4. Januar 2014
Januar 201404

Über die Abschaffung des Bargelds

In der FAZ gibt es einen Artikel über die langsame Abschaffung von Bargeld in Schweden, aber auch in Dänemark. Vielerorts kann man dort nicht mehr mit Bargeld bezahlen, etliche Bankfilialen geben auch kein Bargeld mehr heraus.
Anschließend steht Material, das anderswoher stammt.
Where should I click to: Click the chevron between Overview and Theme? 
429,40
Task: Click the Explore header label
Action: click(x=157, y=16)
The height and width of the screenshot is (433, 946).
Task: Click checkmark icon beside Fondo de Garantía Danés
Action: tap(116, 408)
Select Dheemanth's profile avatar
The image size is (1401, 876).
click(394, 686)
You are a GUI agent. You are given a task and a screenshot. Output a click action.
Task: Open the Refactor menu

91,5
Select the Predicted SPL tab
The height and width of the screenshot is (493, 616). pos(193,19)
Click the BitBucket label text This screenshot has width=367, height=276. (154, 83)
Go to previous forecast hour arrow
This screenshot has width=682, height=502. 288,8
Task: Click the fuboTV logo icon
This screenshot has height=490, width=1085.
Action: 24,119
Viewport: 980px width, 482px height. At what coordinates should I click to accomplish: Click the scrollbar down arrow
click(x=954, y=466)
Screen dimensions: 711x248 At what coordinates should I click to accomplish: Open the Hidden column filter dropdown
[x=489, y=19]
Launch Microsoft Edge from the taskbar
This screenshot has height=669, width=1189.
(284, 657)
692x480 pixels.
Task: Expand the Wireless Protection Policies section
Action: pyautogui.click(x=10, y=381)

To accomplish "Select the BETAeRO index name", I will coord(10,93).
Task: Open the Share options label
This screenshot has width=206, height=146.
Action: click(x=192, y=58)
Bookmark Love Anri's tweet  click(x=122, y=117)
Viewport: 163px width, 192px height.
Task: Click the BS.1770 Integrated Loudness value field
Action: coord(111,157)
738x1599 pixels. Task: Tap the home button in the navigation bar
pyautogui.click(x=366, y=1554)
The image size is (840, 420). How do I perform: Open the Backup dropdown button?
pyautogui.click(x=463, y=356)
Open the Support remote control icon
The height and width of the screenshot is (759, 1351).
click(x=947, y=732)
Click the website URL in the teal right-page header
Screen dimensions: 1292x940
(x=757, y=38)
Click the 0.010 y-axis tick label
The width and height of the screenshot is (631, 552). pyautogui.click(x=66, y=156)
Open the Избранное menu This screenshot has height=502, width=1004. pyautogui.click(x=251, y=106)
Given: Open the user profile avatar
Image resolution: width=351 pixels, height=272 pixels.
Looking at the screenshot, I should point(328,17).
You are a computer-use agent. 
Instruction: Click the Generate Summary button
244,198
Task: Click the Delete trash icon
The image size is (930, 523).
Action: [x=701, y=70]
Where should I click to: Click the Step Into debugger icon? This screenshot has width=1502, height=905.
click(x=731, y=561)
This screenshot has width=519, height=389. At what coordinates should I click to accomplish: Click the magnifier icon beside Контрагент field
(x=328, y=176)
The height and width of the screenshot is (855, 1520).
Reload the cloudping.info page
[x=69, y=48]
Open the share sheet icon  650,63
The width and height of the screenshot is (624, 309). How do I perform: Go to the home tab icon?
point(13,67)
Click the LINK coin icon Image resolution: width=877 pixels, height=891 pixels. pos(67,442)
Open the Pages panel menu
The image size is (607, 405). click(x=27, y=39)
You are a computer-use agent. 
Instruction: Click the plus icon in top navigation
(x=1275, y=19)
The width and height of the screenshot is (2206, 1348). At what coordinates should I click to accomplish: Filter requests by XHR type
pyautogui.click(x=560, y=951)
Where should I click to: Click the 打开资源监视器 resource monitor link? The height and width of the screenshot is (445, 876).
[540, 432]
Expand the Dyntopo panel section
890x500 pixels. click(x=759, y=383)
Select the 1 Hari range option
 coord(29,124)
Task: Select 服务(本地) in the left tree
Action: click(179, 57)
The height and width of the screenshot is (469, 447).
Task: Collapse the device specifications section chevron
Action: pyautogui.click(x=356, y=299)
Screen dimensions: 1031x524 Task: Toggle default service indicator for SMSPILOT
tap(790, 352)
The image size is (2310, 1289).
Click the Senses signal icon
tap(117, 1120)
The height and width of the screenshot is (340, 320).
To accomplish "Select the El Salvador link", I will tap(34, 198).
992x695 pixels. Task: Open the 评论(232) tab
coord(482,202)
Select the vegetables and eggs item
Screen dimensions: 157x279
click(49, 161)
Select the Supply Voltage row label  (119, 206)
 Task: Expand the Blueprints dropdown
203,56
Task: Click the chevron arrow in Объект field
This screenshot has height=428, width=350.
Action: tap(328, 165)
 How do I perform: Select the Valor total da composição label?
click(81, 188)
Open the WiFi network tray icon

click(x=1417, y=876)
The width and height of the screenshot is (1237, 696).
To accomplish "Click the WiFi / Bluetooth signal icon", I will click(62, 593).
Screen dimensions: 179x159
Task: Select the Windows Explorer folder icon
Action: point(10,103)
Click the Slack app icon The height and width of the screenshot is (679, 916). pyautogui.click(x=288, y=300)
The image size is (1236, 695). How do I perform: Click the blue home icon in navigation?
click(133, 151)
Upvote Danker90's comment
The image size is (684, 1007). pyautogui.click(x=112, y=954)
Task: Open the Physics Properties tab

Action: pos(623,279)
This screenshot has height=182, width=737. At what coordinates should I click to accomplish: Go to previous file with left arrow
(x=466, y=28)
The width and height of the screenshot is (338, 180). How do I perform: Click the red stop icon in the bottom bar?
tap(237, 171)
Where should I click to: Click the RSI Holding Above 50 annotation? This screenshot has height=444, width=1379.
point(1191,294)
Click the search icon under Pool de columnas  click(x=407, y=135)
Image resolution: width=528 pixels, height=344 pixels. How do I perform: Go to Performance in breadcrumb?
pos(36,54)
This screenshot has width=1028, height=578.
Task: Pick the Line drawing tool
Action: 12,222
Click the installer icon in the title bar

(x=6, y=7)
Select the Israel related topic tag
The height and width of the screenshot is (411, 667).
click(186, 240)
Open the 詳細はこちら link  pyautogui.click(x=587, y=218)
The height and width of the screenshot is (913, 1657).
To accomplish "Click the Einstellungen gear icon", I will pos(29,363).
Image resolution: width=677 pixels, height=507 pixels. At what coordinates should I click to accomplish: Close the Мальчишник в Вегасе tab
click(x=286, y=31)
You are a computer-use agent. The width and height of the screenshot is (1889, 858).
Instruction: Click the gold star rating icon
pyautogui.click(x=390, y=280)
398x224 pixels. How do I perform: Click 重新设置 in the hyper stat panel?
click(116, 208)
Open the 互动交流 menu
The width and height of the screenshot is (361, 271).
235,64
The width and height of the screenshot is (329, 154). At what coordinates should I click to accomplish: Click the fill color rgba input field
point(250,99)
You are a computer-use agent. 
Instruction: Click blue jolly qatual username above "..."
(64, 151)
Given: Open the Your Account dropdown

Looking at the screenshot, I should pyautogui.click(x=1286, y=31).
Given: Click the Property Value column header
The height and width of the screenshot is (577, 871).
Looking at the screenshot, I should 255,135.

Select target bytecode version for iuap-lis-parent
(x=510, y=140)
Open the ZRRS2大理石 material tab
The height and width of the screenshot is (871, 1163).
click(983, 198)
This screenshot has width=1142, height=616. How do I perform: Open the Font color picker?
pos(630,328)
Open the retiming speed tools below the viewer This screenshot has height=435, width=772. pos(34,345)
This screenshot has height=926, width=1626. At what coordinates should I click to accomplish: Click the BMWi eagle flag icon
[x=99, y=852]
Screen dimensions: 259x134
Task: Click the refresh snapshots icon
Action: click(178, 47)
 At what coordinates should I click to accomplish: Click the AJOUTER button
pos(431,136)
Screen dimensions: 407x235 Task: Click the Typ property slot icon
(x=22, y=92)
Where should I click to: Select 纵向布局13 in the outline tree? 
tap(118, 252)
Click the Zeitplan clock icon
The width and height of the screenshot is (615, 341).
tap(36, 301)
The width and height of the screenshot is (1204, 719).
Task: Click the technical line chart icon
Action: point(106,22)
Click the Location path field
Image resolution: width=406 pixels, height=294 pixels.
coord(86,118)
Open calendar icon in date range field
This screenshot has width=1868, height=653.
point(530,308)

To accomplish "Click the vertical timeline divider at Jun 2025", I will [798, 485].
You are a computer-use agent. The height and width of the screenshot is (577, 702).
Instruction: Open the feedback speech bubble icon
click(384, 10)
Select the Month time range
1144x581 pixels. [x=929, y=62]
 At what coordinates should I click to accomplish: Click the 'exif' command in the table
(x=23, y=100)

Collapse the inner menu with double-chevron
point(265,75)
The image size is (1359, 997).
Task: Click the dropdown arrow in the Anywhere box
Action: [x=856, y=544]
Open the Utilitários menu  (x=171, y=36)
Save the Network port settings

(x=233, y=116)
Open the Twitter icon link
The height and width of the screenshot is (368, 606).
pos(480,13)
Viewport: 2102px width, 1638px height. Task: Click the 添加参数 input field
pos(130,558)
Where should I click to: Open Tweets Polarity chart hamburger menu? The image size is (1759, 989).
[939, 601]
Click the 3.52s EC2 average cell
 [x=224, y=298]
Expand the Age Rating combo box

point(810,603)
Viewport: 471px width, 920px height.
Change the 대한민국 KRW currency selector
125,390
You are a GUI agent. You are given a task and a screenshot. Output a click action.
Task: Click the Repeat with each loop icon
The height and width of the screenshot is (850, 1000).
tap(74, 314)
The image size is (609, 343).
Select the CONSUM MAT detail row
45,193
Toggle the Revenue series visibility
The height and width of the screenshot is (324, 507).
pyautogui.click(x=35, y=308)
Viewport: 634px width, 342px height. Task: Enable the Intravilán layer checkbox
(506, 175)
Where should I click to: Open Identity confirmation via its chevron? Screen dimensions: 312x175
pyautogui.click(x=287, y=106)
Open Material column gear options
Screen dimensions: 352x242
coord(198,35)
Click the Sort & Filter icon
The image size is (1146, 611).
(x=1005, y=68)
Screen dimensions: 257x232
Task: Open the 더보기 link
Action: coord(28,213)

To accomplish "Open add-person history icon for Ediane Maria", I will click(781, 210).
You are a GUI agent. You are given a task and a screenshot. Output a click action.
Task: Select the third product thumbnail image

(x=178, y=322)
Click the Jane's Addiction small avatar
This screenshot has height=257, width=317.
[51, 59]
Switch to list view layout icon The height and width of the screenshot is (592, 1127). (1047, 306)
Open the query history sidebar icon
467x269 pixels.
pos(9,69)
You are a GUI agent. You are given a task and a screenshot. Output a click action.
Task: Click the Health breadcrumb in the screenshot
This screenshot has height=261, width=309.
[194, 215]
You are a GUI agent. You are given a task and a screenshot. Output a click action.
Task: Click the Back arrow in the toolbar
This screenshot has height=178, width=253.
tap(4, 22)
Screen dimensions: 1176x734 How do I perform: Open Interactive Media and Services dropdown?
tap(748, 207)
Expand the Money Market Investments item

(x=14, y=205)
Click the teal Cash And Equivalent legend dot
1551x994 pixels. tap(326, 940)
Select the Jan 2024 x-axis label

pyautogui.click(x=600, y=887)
Leider arbeitet der Artikel die negativen Effekte zuwenig heraus. Die Abschaffung des Bargelds wird zwar wohl nicht vom Staat gefördert, aber ist sicherlich auch nicht unerwünscht: Gerade die Schweden haben bisweilen eine spezifische Sicht auf das gesellschaftliche Zusammenleben, und die Privatsphäre gehört wohl eher nicht dazu. Anonym bezahlen zu können, ist ein wichtiger Bestandteil der Privatsphäre, auch wenn es in der Regel im öffentlichen Raum passiert. Beim elektronischen Bezahlen wird gespeichert, wann, bei welchem Unternehmen und an welchem Ort man kauft, und es werden natürlich die Waren und Dienstleistungen mit dem Käufer assoziiert. Bei der fleißigen Zusammenarbeit der Schweden mit der NSA dürfte klar sein, daß die Buchungsdaten lange gespeichert (Stichwort »Vorratsdatenspeicherung«) und ausgiebig genutzt werden. Die Firmen freuen sich natürlich auch, soetwas wie »Payback«-Karten braucht man dann nicht mehr, um Kundenprofile erstellen zu können.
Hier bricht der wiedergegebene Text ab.